[The Explorers of Australia and their Life-work by Ernest Favenc]@TWC D-Link bookThe Explorers of Australia and their Life-work CHAPTER 11 20/30
He did not emulate Cortez by burning his ship behind him, but he none the less effectually deprived himself of means of retreat by dismissing the little Hero. It was at the close of a hot summer when Eyre started, and the nature of the sandy soil, combined with the low prickly scrub, soon began to hamper their progress and render the lack of water especially severe.
On one side of them, flanking their line of march, were the cliffs of the Great Bight, against which thundered the ever-restless southern rollers; on the other there stretched a limitless expanse of dark, gloomy scrub.
Their only hope of relief was the faint chance of striking some native path which might lead them to an infrequent soakage-spring.
Even in these depressing circumstances, Eyre seems to have found time to express his admiration of Nature as she then revealed herself to him:-- "Distressing and fatal as the continuance of these cliffs might prove to us, there was a grandeur and sublimity in their appearance that was most imposing, and which struck me with admiration.
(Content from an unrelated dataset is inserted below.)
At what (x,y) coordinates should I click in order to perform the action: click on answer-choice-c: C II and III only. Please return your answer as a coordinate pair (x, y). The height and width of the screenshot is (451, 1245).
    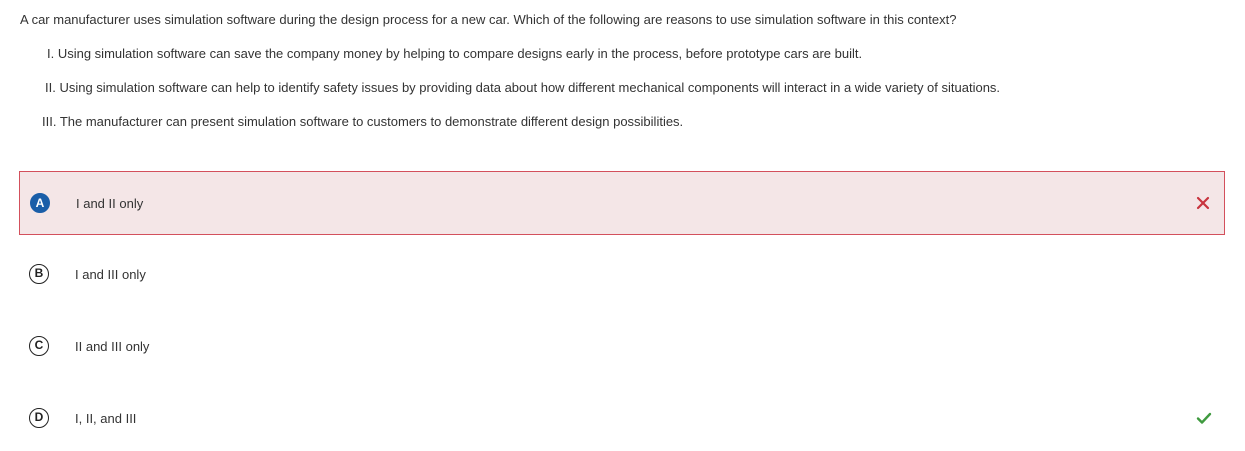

Stretching out before us in lofty, unbroken outline, they presented the singular and romantic appearance of massy battlements of masonry, supported by huge buttresses, glittering in the morning sun which had now risen upon them, and made the scene beautiful even amidst the dangers and anxieties of our situation." Five days of slow, dragging toil passed, until, with the horses at their last gasp, and the men baked and parched, they found relief in some native wells amongst the sandhills, at a point where the cliffs receded from the sea. After resting for some days at this camp, Eyre, misled by a report he had obtained from the natives, again moved forward, taking with him but a small supply of water.